*** Excerpted data ***

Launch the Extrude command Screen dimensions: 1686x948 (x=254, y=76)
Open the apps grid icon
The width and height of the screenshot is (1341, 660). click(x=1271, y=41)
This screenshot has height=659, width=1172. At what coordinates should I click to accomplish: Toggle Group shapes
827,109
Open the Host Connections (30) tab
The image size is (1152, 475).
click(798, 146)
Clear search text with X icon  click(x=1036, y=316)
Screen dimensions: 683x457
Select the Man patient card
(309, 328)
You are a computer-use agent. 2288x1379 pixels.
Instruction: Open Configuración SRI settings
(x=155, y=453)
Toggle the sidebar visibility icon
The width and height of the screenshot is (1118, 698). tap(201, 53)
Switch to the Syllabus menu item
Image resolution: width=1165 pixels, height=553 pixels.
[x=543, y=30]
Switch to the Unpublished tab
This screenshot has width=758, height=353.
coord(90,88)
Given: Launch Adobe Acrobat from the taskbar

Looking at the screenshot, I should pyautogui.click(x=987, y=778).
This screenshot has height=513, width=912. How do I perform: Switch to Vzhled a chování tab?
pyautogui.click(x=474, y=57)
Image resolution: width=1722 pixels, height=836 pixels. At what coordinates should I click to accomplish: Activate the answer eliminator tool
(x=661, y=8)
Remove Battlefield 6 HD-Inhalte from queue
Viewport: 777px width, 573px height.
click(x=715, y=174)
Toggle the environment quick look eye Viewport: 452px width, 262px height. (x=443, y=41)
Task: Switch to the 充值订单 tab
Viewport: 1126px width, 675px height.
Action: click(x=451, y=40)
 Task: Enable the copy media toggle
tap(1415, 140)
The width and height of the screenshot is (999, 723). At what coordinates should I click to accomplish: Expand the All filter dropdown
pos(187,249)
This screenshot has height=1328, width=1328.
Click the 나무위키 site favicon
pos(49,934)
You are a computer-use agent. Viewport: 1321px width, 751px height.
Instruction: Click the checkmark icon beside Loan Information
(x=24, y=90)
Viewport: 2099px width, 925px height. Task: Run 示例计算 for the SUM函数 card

*** End of Excerpted data ***

# Required work:
All lines from the line containing "Image resolution: width=1722" through the end of the listing above are to be duplicated exactly; include both ends and nothing further.

# Answer to this problem:
Image resolution: width=1722 pixels, height=836 pixels. At what coordinates should I click to accomplish: Activate the answer eliminator tool
(x=661, y=8)
Remove Battlefield 6 HD-Inhalte from queue
Viewport: 777px width, 573px height.
click(x=715, y=174)
Toggle the environment quick look eye Viewport: 452px width, 262px height. (x=443, y=41)
Task: Switch to the 充值订单 tab
Viewport: 1126px width, 675px height.
Action: click(x=451, y=40)
 Task: Enable the copy media toggle
tap(1415, 140)
The width and height of the screenshot is (999, 723). At what coordinates should I click to accomplish: Expand the All filter dropdown
pos(187,249)
This screenshot has height=1328, width=1328.
Click the 나무위키 site favicon
pos(49,934)
You are a computer-use agent. Viewport: 1321px width, 751px height.
Instruction: Click the checkmark icon beside Loan Information
(x=24, y=90)
Viewport: 2099px width, 925px height. Task: Run 示例计算 for the SUM函数 card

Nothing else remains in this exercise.